雑感だけでも

先に書きましょう。


コンサート自体はどっからアンコールなのかよくわからなかったんですが取り合えず4曲やりました。
ですが1番初めの曲の
Mozart Piano Sonate C-dur K.330 
までだけ書こうと思います。まぁ完全に個人的な感想なのですが。


Zimerman氏はピアノの前に座るなりすぐさま弾き始めました。
まったくといっていいほど響かない(当たり前ですが)安田講堂で急に始まった音楽は、一瞬どこか遠くから聞こえてくるような、そんな感覚を受けるほどでした。快活でさわやかともいえる長調の響きなのですが、Zimerman氏は明るくもどこか淡々と弾いていきます。ピアノの音色自体は非常に優しくやわらかい印象を持ったのですが、どこか突き放したような演奏が続きます。やがて第2楽章に入り、予期せぬ短調の響きが聴こえてきます。遠くから響いてくるように聴こえていたはずなのに、いや、おそらくそれだから逆に運命のように感じられたのですが、急に胸を打つような緊張感の中に放り込まれたような感覚に陥りました。すぐにいとおしむようなメロディーにすくい上げられても一度感じた暗さは消えません。揺さぶられるように聴いていて第3楽章に入ると、なぜか、自分でもとても驚いたのですが、急に長調の響きが信じられなくなりました。

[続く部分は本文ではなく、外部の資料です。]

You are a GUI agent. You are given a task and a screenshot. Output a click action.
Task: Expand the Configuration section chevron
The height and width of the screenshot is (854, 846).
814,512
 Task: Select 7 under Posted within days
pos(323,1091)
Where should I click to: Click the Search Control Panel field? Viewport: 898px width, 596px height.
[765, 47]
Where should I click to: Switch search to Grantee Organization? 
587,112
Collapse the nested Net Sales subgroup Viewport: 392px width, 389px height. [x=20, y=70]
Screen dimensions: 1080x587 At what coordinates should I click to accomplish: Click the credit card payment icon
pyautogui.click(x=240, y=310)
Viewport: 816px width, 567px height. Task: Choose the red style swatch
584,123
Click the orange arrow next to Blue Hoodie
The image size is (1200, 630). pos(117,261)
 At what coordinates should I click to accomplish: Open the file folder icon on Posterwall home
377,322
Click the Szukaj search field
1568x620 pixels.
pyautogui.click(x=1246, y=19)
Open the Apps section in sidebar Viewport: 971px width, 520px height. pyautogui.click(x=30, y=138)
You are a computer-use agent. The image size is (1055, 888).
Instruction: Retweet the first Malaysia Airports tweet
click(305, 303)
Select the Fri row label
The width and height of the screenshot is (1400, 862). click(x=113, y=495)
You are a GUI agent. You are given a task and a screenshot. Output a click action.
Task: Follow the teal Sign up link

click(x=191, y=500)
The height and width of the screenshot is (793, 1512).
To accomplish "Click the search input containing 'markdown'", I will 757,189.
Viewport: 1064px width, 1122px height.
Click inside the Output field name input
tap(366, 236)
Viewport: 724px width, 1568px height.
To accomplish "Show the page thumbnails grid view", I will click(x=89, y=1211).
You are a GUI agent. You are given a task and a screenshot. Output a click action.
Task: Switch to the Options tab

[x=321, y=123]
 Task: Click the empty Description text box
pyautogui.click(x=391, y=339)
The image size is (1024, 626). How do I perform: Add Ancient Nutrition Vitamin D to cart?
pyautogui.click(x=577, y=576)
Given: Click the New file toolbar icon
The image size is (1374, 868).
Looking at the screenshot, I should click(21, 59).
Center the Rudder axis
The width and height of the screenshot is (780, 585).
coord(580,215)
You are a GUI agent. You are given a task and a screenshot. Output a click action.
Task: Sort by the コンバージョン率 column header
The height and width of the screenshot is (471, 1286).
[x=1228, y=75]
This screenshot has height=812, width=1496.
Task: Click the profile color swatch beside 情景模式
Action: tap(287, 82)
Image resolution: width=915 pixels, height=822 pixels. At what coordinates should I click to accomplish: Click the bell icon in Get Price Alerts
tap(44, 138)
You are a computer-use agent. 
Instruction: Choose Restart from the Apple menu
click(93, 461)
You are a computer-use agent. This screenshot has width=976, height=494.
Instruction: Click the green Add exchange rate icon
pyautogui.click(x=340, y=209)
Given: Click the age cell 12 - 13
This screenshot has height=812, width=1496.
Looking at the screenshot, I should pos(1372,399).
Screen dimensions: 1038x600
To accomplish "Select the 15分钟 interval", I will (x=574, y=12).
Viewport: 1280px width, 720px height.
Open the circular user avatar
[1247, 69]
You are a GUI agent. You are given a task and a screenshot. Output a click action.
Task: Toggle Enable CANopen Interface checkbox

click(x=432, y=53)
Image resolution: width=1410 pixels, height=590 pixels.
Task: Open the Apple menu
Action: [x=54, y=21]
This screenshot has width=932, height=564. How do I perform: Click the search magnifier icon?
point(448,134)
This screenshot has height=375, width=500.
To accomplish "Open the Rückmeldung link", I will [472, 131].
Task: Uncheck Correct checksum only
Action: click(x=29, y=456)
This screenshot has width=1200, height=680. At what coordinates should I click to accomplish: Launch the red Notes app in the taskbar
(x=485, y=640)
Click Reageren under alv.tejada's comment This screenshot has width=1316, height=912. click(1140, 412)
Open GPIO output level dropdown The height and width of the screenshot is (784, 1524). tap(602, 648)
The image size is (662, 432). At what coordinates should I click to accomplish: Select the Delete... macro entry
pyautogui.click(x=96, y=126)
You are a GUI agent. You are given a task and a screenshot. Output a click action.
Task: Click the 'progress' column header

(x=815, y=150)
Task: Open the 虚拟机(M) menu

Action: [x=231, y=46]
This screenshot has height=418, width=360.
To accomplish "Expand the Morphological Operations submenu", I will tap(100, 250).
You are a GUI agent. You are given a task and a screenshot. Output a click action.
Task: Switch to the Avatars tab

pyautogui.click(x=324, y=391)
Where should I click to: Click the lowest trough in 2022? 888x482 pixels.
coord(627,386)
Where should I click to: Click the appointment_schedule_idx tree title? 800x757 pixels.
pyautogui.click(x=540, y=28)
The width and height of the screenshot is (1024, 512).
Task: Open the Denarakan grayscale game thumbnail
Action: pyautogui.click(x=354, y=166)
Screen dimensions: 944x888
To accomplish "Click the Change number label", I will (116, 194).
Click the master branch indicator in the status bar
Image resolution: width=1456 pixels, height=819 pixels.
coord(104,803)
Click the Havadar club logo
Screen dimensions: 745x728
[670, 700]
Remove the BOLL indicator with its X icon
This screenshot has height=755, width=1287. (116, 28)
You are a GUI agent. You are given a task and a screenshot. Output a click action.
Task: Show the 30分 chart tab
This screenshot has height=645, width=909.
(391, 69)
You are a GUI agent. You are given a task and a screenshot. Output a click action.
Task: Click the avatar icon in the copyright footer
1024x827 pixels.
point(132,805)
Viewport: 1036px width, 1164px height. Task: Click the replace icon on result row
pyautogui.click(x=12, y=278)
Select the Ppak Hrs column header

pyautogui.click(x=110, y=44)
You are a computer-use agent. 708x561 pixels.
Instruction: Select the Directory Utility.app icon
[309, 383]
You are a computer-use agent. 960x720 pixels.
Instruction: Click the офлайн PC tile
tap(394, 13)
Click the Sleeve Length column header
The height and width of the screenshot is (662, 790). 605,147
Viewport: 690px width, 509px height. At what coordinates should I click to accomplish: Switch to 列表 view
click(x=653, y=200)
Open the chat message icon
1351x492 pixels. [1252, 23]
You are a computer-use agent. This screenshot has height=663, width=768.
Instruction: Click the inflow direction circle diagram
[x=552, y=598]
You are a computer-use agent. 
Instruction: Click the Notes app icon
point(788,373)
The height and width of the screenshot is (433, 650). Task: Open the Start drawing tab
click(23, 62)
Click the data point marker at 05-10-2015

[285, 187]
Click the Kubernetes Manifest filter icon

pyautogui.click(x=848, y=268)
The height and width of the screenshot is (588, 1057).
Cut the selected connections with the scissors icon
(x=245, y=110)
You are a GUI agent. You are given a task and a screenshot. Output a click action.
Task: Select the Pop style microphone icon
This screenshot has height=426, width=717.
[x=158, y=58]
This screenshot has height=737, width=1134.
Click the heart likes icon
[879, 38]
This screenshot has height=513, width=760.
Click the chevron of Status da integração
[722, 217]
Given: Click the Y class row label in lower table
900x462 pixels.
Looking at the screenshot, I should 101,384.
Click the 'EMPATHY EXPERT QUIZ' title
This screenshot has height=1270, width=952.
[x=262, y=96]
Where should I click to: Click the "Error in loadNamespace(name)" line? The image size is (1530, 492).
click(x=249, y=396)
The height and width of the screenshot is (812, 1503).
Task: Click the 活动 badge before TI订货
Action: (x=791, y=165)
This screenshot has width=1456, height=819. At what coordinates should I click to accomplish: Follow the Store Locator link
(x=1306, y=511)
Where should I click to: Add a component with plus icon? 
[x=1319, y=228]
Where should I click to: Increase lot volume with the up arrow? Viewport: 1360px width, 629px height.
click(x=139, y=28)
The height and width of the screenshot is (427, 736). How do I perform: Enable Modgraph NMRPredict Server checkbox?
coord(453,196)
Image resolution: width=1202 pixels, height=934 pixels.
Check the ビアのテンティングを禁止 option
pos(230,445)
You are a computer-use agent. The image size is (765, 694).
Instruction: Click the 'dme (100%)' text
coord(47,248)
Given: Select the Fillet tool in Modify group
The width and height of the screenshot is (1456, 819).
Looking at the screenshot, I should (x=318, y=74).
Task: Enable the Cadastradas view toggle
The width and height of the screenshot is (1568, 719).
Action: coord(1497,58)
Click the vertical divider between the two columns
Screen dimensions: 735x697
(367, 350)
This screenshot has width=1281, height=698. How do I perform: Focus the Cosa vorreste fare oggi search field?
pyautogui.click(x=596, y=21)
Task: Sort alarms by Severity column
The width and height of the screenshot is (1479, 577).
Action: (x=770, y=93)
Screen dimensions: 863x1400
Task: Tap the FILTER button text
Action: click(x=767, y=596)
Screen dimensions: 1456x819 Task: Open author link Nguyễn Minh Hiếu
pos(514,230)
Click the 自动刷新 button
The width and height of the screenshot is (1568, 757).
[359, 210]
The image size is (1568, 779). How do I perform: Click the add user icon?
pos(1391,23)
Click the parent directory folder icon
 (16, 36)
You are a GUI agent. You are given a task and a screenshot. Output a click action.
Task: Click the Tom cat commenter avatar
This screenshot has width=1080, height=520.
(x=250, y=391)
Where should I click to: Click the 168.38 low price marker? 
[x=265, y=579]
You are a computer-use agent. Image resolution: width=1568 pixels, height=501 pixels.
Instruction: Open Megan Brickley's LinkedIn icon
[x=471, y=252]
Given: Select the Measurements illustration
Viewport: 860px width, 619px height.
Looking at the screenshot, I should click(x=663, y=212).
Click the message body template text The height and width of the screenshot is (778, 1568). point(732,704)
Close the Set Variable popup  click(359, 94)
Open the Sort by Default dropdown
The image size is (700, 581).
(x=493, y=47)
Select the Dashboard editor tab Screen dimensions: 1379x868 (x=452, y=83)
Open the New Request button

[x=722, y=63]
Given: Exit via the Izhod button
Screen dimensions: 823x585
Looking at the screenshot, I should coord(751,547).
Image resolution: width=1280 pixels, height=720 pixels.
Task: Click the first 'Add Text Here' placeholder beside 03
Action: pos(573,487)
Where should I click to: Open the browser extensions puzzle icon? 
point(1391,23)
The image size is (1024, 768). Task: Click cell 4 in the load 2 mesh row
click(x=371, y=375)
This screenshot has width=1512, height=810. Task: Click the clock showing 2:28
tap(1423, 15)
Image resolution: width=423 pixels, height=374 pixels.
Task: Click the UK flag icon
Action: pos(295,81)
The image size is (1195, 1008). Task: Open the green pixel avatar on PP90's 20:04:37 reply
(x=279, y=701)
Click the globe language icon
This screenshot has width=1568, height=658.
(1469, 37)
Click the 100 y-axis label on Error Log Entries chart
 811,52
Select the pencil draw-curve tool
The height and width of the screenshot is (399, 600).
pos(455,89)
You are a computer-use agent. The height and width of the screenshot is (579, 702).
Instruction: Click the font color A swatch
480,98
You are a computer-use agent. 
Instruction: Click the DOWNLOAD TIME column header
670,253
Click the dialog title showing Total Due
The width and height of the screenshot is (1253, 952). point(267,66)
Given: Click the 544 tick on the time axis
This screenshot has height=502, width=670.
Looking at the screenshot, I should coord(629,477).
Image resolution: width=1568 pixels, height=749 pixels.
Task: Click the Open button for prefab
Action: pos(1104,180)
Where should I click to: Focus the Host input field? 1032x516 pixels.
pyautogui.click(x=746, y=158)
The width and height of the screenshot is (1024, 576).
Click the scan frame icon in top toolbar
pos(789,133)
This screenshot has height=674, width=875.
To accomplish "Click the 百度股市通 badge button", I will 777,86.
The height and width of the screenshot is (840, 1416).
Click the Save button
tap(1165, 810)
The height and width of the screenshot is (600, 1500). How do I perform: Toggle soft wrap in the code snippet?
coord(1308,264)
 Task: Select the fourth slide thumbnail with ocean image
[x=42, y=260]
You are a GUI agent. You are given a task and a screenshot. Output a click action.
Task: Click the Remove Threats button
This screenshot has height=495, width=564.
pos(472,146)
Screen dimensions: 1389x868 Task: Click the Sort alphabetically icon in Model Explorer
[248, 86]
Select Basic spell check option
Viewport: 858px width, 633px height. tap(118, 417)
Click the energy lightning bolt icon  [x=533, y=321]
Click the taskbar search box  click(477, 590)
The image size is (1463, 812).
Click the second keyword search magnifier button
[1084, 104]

空々しくて、そう、空虚で、乾いていて、絶望的にしか感じなくなりました。どんなに明るくて透明なメロディーも嘘にしか聴こえない、そうなぜか信じ込んでしまって、空っぽのところに響くメロディーをただぼーっと聴いていたのですが、そこで突然、そういった空々しい嘘みたいな響きだからこそ、信じられないからこそたまらなくいとおしい響きのような気がしてきたんです。それに気づいた時はもう第3楽章も終わりのころでした。なんだか幸せというと違う気がするのですがなにかそういう気持ちになって最後のフレーズを聴き、気づくとめいっぱい拍手をしていました。
泣きそうになってたのは秘密ですが。
しかし今思い返すとZimerman氏はこういったイメージで弾くためにはじめから少し突き放したような弾き方をしたのかなと思ってしまいます(ほぼ自分の勘違いでしょうが)。しかし忘れがたい音楽体験だった気がします。


夜中の文章なのできっと朝読み返したら微妙で非公開にする気もしないでもないですね。